3.关于“实行以上级纪律检查委员会领导为主,同级党的委员会领导为辅的双重领导”的设想
持这种主张的学者,认为现行的纪检体制有诸多不便,应变现行体制为“垂直领导”体制。其“具体做法是:在中央层面,党的中央纪律检查委员会仍在党的中央委员会领导下进行工作,并受其监督。而在省级以下(包括省级)的纪律检查委员会,则实行以上级纪律检查委员会领导为主、同级党的委员会领导为辅的‘双重领导’”[6]。
这一方案的好处是对原有制度的改变不大,易于操作,但也存在严重的不足。
其一,纪检体制由上级纪委领导为辅,同级党委领导为主的双重领导改为由上级纪委领导为主,同级党委领导为辅的双重领导后,除了上级纪委以外,同级党委实际上已对其失去了制约力。而上级纪委又是“山高皇帝远”,对其具体情况难以全面了解。如果纪委腐败的话,同级党委拿它毫无办法。如果党委腐败的话,则必然先拉纪委下水,而纪委成员在无所顾忌的地位上,也很容易被无孔不入的诱惑击败,从而从容下水。由此可见,通过对纪检部门实行单一的垂直领导的办法来防治腐败的设想,也有值得商榷之处。
其二,纪检部门实行垂直领导,下级垂于上级之下,这很好办。但最高机构怎么办?垂于何处?这样一个掌握着全党监督实权的庞大机构,如果不是实际上垂于党的代表大会之下,一旦垂于个人手中,它所挥发出来的威慑力将令人十分担忧。前苏联就有这一方面的令人毛骨悚然的教训。
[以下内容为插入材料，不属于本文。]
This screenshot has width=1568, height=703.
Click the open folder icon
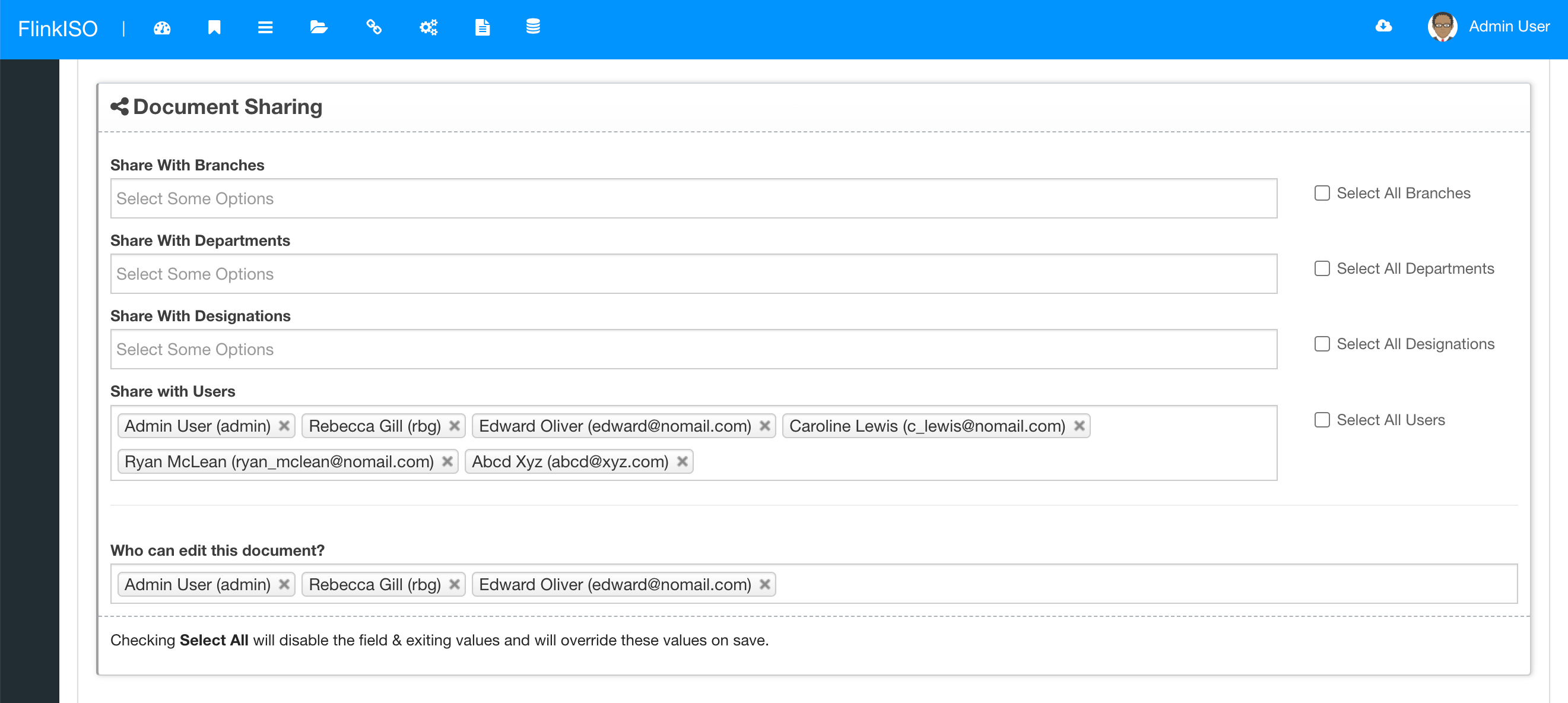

列宁时期,苏共实行的是监察委员会与党委平行的监督体制。1934年,斯大林在苏共十七大上改变了这一体制,建立了直属联共(布)中央的党的监察委员会以代替原来的中央监察委员会[7]。这种做法为斯大林搞个人专断和肃反扩大化提供了组织条件。须知党内的监督权也是一柄双刃剑,若使用不当,也有可能危及它的主人。
三、关于“双向直接领导制”的设想
本人虽然不赞成上述各种方案,但又认为上述方案中都存在闪光的东西。本人提出的方案是集合这些闪光的东西而成。我暂且将其称为“双向直接领导制”,即地方各级纪检必须接受上级纪检和同级代表大会直接领导的制度。其具体设想是:
1.恢复党的代表大会年会制和常任制
中国共产党在建党初期,就实行了党的代表大会年会制。党的六大还规定:“党的全国会议,按通常规例一年召开两次。”以后,由于战争环境的影响,年会无法按期召开,党的七大根据具体情况,将原来的代表大会年会制改为“每三年召集一次”。但事实上仍无法做到这一点,1945年召开的七大到1955年召开的建国后的第一次党的全国代表大会,中间隔了整整十年。“三大改造”后,党根据新形势的需要,在1956年9月召开的八大上恢复和发展了建党初期的做法,确定了代表大会年会制和常任制。规定每届代表任期五年,每年召开一次党的代表会议。但这一规定不仅没有付诸实践,而且在党章中也没有坚持下去,党的九大就明确取消了这一规定,改为每五年召开一次党代会,并沿用至今。
党代会年会制和常任制对于加强和发展党内民主有着极大的作用。党内监督只有在这样一个体系中才具有一定的群众性。党委和纪委也只有在代表大会的领导和监督下,由全体代表对他们的工作进行审查,才能防止官僚化和腐败化,并消除他们之间的矛盾。可以说,恢复党代会年会制和常任制是改善党的监督体制的前提。党的十六大提出要“扩大在市、县进行党的代表大会常任制的试点”[8],显然已认识到了这一制度的优越性,并着手恢复这一良好的制度。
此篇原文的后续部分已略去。